We want to have more control over the amount of open sockets Kibana creates when using elasticsearch-js.

It seems like by default elasticsearch-js will create an agent for each node:

  1. Client passes nodes to pool: https://github.com/elastic/elasticsearch-js/blob/8.2/src/client.ts#L231
  2. Pool creates connection for each node: https://github.com/elastic/elastic-transport-js/blob/8.2/src/pool/BaseConnectionPool.ts#L154
  3. Each connection creates a new http agent/undici pool instance: https://github.com/elastic/elastic-transport-js/blob/8.2/src/connection/HttpConnection.ts#L83 https://github.com/elastic/elastic-transport-js/blob/8.2/src/connection/UndiciConnection.ts#L113

While it's possible to specify the option agent: () => http.Agent which can return a single agent instance for use with HttpConnection it doesn't seem possible to use a single Undici pool for all nodes.

As a result, it's not possible to configure the maximum open and idle sockets across all connections/nodes in a way that's compatible with both HttpConnection and UndiciConnection.

We seem to be doing round robin load balancing across all nodes: https://github.com/elastic/elastic-transport-js/blob/81316b1e0d01fadf7ada678bb440af56c6f74f4d/src/Transport.ts#L236

~But because nodes don't share a connection pool, it seems to diminish the value of the WeightedPool. If a Node goes down the client will still choose that Node in a round-robin fashion sending 1/N requests to the dead node.~ WeightedPool ignores the selector parameter to getConnection

gsoldevila commented 2 years ago

Some technical observations:

A single HTTP Agent is capable of handling multiple sockets pools, one per upstream target. It also supports a maxTotalSockets option, which allows defining a global limit on the number of open connections.

On the other hand, undici's Pool (used by UndiciConnection) is bound to a single upstream target (aka a single node), and holds a pool of Client connections to that origin. Even though undici's Pool allows limiting the maximum number of connections, AFAICT this limit cannot be set globally across all nodes at undici level.

Thus, if we want to define a global limit on open sockets:

github-actions[bot] commented 12 months ago

This issue is stale because it has been open 90 days with no activity. Remove the stale label, or leave a comment, or this will be closed in 14 days.

github-actions[bot] commented 9 months ago

This issue is stale because it has been open 90 days with no activity. Remove the stale label, or leave a comment, or this will be closed in 14 days.

github-actions[bot] commented 3 months ago

This issue is stale because it has been open 90 days with no activity. Remove the stale label, or leave a comment, or this will be closed in 14 days.

rudolf commented 3 months ago

This is blocking Kibana from adopting the undici transport https://github.com/elastic/kibana/issues/116087

JoshMock commented 3 months ago

Good to know. :+1: I'll do my best to prioritize it for 8.16.

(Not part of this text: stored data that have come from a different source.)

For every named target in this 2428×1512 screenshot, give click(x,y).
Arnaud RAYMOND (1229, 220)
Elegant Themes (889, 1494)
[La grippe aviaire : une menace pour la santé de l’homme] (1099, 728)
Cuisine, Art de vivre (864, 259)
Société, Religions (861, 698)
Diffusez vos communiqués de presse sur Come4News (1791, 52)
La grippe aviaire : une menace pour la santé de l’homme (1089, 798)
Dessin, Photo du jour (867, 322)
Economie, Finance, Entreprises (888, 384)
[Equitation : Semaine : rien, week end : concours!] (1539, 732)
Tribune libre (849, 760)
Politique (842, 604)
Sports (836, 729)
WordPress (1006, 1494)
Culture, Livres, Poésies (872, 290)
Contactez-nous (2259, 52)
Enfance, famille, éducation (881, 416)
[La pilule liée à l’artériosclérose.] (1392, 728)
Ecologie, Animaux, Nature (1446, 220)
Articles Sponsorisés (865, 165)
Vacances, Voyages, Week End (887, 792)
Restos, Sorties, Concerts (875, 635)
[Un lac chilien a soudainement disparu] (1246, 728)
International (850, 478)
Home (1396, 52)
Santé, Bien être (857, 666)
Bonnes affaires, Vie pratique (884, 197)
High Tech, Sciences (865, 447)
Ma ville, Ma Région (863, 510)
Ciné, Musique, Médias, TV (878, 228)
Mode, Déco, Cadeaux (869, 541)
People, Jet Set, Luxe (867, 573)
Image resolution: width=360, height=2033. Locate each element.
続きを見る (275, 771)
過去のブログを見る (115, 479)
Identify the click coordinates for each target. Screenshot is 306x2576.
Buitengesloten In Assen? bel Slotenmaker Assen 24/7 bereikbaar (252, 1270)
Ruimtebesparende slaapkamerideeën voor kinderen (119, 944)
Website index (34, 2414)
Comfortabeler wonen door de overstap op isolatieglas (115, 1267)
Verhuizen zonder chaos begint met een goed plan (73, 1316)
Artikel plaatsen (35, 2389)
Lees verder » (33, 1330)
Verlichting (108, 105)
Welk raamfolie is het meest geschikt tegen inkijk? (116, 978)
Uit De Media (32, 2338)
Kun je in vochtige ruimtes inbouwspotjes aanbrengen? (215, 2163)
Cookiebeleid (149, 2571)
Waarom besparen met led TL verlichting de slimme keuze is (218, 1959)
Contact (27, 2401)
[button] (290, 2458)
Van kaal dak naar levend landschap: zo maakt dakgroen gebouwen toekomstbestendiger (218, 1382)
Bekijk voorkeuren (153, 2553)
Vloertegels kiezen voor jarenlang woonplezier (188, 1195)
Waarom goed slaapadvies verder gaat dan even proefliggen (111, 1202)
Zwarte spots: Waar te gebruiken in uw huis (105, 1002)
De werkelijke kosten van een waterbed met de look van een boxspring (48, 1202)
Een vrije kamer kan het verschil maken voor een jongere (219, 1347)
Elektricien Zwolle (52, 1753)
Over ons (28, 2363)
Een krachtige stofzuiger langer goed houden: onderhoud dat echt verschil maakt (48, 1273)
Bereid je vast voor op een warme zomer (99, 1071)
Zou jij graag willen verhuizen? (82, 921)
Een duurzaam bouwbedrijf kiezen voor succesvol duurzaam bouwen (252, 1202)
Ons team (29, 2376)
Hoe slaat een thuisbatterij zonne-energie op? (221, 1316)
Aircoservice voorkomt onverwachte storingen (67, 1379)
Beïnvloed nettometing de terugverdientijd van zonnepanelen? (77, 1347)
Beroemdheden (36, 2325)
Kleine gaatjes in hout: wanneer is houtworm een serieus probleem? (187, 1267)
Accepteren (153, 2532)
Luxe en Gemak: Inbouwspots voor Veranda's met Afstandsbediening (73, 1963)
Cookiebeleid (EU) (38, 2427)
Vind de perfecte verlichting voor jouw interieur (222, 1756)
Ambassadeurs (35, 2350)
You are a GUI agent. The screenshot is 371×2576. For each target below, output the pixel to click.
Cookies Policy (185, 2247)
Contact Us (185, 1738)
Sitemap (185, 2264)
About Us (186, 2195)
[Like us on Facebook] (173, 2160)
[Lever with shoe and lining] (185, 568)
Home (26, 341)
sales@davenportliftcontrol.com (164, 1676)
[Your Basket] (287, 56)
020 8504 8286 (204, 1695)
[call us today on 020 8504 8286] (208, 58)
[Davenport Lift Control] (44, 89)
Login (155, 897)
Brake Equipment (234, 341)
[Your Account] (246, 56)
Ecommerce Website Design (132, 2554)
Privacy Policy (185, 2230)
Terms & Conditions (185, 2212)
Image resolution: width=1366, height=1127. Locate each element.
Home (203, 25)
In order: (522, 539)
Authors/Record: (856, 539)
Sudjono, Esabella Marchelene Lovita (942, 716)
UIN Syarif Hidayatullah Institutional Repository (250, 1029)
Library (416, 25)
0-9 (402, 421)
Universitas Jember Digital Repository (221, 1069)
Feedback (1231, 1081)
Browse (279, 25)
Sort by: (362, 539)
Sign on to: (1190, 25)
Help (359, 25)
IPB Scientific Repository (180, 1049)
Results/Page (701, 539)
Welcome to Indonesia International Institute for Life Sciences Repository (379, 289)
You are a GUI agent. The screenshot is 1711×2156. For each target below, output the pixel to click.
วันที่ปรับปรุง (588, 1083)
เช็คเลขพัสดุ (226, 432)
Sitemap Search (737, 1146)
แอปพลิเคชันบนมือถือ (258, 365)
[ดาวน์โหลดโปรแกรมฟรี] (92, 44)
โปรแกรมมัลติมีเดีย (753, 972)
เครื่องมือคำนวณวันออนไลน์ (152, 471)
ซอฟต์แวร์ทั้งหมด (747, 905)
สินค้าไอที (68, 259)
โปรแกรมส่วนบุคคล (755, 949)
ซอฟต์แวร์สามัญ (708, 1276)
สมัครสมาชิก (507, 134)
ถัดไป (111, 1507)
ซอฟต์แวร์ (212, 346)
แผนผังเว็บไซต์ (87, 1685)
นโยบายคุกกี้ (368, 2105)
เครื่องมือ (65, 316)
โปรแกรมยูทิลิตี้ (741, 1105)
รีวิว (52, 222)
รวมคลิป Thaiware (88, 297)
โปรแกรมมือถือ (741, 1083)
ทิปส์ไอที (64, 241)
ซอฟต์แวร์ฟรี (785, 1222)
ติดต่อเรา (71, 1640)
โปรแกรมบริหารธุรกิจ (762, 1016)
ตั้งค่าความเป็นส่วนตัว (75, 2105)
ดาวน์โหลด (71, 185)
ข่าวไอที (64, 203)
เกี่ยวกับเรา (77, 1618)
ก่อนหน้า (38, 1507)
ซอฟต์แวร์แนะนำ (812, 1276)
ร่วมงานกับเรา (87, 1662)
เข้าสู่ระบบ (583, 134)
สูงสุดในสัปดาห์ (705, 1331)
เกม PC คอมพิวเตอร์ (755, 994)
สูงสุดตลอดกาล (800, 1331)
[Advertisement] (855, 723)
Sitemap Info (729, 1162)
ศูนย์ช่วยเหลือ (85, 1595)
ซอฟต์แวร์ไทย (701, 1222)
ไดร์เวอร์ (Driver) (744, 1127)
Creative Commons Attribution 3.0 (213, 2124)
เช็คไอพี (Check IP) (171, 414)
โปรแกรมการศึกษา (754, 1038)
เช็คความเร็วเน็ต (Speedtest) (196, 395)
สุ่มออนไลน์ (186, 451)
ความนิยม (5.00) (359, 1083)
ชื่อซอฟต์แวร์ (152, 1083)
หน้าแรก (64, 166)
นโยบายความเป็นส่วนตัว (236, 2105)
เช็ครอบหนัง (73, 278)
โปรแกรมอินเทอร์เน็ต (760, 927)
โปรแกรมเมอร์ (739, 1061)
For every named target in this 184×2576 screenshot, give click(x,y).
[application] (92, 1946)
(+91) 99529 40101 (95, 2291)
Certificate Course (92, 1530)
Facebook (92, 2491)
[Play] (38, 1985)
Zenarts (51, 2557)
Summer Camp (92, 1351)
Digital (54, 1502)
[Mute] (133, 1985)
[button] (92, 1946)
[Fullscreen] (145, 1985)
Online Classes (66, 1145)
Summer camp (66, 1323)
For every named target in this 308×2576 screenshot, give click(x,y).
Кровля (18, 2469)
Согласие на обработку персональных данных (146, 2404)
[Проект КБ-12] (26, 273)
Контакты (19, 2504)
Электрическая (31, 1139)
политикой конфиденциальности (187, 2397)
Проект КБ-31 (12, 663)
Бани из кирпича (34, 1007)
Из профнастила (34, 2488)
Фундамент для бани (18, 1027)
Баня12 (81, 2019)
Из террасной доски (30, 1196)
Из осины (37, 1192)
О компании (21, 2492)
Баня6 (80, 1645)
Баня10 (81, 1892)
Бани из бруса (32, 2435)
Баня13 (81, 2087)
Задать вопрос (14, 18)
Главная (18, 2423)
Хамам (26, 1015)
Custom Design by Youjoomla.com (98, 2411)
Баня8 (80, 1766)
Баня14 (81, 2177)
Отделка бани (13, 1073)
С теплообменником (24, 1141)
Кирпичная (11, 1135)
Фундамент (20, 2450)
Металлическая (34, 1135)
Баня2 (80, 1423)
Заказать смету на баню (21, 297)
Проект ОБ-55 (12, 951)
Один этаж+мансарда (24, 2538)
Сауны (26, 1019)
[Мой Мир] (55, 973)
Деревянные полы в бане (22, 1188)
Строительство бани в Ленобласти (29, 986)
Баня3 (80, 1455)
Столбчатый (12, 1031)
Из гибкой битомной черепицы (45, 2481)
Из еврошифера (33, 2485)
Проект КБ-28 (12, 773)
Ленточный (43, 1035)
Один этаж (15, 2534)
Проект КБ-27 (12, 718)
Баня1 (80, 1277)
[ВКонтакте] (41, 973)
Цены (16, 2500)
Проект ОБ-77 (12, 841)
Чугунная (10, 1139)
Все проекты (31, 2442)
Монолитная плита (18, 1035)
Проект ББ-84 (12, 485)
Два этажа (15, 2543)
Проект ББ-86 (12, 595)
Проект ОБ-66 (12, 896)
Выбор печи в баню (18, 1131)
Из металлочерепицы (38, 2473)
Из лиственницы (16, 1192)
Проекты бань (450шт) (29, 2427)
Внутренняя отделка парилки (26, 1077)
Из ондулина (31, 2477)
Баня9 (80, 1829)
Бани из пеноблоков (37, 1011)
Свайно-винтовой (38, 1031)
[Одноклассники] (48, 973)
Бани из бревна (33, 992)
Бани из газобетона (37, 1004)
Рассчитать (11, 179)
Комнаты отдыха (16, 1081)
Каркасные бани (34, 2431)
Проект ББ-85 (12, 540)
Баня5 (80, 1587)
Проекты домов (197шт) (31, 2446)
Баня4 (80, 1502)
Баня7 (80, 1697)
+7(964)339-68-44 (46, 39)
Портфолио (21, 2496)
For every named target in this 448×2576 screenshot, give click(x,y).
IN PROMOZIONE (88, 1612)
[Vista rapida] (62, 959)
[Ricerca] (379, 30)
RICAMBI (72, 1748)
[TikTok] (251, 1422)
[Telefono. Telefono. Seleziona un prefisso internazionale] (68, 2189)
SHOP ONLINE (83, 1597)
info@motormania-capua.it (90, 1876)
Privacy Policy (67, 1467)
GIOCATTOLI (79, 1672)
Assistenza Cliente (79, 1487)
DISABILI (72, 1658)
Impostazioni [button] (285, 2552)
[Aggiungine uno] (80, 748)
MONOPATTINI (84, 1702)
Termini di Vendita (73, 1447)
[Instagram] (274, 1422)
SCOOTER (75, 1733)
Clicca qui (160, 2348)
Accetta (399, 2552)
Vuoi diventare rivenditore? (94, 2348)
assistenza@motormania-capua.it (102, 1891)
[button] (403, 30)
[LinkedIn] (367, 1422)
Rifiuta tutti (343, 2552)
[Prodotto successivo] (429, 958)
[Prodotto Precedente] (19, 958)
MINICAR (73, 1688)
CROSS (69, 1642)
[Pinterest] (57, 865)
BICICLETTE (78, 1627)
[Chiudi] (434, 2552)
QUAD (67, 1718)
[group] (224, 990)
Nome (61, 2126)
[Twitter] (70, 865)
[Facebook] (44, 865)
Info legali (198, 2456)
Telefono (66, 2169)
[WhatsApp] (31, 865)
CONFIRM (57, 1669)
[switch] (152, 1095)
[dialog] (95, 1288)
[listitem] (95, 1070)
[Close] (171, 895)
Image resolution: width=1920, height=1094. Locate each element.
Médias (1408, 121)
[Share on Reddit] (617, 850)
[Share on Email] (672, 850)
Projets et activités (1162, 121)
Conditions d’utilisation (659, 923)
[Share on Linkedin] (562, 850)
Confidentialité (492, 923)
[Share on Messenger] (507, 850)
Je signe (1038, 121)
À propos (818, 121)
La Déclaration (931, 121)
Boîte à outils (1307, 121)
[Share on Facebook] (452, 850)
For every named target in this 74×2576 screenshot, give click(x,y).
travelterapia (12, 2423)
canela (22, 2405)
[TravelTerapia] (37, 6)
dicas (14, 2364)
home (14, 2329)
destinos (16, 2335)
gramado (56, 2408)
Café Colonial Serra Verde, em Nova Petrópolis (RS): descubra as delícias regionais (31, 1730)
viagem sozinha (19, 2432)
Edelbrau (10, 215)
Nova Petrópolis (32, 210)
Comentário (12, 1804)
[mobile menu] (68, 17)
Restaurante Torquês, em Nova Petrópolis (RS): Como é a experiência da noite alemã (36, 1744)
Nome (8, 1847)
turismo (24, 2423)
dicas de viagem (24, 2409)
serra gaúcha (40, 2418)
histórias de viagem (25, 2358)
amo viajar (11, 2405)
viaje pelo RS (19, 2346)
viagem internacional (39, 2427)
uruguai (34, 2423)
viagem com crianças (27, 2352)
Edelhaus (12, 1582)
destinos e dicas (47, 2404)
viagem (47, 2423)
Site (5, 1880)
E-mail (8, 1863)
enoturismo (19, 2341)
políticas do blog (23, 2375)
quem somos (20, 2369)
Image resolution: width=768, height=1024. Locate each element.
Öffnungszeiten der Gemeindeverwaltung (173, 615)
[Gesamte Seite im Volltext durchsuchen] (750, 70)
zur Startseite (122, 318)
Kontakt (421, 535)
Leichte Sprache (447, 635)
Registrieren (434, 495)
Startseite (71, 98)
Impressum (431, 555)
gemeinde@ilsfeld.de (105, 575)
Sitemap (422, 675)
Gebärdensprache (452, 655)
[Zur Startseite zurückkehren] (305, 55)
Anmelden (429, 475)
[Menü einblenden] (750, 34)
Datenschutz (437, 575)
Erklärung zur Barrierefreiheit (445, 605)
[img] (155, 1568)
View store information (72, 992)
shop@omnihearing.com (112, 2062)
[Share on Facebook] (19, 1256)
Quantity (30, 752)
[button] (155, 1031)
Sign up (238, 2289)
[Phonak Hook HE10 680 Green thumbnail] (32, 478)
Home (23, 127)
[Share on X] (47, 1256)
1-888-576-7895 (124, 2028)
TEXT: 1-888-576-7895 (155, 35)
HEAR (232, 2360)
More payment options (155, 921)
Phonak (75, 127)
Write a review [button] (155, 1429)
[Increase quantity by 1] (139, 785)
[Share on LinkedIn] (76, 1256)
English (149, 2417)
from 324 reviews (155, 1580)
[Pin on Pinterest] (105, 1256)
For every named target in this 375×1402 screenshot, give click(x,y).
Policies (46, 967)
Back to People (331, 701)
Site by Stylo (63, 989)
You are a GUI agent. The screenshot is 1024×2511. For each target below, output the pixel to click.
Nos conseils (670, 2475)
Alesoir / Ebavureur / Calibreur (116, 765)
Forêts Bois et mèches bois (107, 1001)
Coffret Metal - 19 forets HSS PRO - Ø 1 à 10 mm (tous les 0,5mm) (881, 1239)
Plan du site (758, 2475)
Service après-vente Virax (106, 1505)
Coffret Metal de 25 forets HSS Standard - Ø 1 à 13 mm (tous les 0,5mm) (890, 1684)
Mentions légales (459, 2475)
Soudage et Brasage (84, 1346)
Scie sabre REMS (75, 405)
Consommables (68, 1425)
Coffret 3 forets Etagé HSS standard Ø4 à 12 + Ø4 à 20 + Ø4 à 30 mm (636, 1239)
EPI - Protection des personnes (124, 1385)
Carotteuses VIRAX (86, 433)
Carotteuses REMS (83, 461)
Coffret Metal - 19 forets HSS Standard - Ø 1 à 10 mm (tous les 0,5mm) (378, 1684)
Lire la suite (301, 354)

JoshMock commented 3 months ago

Some notes so far:

I looked at Undici's BalancedPool, and we'd definitely need to contribute an upstream change there to support max socket enforcement. The other challenge is that, because Undici is leveraged at the Connection layer in the transport, rather than the ConnectionPool layer, we don't have a straightforward way to share a BalancedPool across Connection instances. Using agent in a creative way could work there, but I need to think about it more.

I also tried to see if it could be enforced at the ConnectionPool layer, by creating a ConnectionPool class that, when Connection is an UndiciConnection, keeps track of PoolStats across all connections. The main catch there is that ConnectionPool.getConnection is a synchronous method, so there's no way to defer execution when there are no available sockets. Technically that is a transport implementation detail, so I could update all ConnectionPool classes to make getConnection async, but that could also break the contract for users who have written their own ConnectionPool classes, unless I allow the function to return either a value or a Promise.

So, I have some things to think about here. The work will continue!

JoshMock commented 2 months ago

I spent the day building a ConnectionPool class that is largely a wrapper around Undici's BalancedPool. It seems to have some potential, but will require a lot of greenfield development of new Connection and ConnectionPool classes. If we want to make BalancedPool available to all three of the ConnectionPool strategies (weighted, cloud, cluster), it will require a pretty significant refactor.

I need to move on to some other priorities for a bit, but this is something I want to revisit soon and see if there are other possible implementations I'm overlooking.

JoshMock commented 2 months ago

Undici has an open issue to support configuring max sockets. I'm going to see if I can make a contribution there to get that functionality included.